A PHP mbstring bug?
As you might already know, the PHP mbstring extension supports a feature called Function Overloading. If turned on, this feature overloads multi-byte string functions on the respective standard string functions. That means that whenever you call a standard string function (like strlen()), it’s multi-byte counterpart (mb_strlen()) is called automatically behind the scenes. This is indeed a very useful feature for UTF-8 sites, if it works properly.

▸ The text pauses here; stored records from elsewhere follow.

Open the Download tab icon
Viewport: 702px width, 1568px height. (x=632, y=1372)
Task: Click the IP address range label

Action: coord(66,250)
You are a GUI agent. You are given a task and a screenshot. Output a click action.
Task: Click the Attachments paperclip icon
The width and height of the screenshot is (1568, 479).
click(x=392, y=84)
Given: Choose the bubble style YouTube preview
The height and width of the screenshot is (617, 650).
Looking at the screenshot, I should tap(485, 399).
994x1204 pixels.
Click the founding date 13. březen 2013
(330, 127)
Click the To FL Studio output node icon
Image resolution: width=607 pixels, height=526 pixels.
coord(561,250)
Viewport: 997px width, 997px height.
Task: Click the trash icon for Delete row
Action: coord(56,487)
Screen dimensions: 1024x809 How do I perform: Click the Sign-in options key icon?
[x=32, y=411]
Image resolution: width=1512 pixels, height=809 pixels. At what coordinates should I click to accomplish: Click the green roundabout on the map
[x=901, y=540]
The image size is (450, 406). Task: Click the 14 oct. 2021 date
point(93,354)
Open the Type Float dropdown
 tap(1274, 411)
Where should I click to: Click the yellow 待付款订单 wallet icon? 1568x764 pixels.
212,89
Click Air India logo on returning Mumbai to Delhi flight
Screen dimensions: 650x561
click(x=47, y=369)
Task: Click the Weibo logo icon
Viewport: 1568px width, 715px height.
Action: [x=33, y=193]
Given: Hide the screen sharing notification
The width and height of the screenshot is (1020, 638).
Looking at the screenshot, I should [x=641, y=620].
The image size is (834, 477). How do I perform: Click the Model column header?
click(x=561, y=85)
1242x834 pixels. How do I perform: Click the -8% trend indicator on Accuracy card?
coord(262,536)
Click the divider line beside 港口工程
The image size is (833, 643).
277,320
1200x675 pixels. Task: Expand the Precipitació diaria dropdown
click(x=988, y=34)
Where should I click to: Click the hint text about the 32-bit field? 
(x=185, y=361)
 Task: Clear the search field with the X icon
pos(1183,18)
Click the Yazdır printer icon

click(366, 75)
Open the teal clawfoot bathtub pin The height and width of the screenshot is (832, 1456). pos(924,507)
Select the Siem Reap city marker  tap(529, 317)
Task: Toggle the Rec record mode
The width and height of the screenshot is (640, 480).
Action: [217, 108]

Yesterday I was doing a face-lift on my mother’s site. As I was installing WordPress, a weird thing happened when I installed the Slovenian translation. After enabling the translation in the config file, the site stopped working completely. It just hung there for 30 seconds, then it printed out the following errors:
Warning: unpack() [function.unpack]: Type V: not enough input, need 4, have 0 in /****/wp-includes/gettext.php on line 85
Warning: unpack() [function.unpack]: Type V: not enough input, need 4, have 0 in /****/wp-includes/gettext.php on line 85
Fatal error: Maximum execution time of 30 seconds exceeded in /****/wp-includes/streams.php on line 60
I then spent several hours trying to figure out the source of this problem. After some heavy googling, I found this PHP bug in their bug-tracking system. By sheer chance, the version of PHP installed on our production server was indeed 5.2.1, and since I was not completely sure whether the server was 32bit or 64bit, I assumed that this was the culprit. I immediately upgraded PHP to the latest stable version, which at the time was 5.2.5. To my dismay, this solved nothing. The exact same error was still appearing whenever translation was enabled.
Since I knew that the translation file worked — I had tested it on another server — I dug further into the code. After a lot of debugging, I finally tracked the problem to the StringReader class in the wp-includes/streams.php file. This class is responsible for reading the translation file in chunks. For this purpose, it uses the PHP functions substr() and strlen(). Although the translation file is actually binary, this is quite ok, because these functions can handle binary data under normal circumstances. However, these were not normal circumstances. I was quite baffled to find out that the strlen() function in this class was returning the wrong size for many of the chunks, as well as for the entire file. The only logical explanation for this that I could think of, was that the functions were being overloaded by their multi-byte counterparts. Although, when I checked the mbstring.func_overload configuration option, it showed 0. Since I didn’t really believe that this was the case, I tried setting the option to 0 in the .htaccess file and with the ini_set() function. It didn’t help. The string functions still behaved as bizarrely as before.
Still being quite sure that the source of the problem was mbstring overloading, I searched the web some more. I finally found the solution — a workaround really — in the PHP manual in a comment under the entry for strlen(). I replaced all the strlen($string) calls with mb_strlen($string, ‘latin1’); and all the substr() calls in a similar manner. This actually solved the problem, albeit not very elegantly.
I do wonder though if it’s an actual bug in PHP or in the mbstring extension, that causes the overloading feature to be turned on and preventing it from being turned off manually. I had come across this problem before on our development server with an earlier version of PHP, and since this problem seems to be occurring in versions 5.2.1 and 5.2.5 too, there must be at least 3 different versions of PHP affected by it. I have since checked the PHP’s bug-tracking system and found no entry about it.
So, at the end of the day, I still don’t know the real cause of this problem for sure, but now at least I know of a workaround.
Update: I have now found two bug reports for this issue — #27421 and #39361 — it seems this bug has been there for a very long time, but has never been fixed.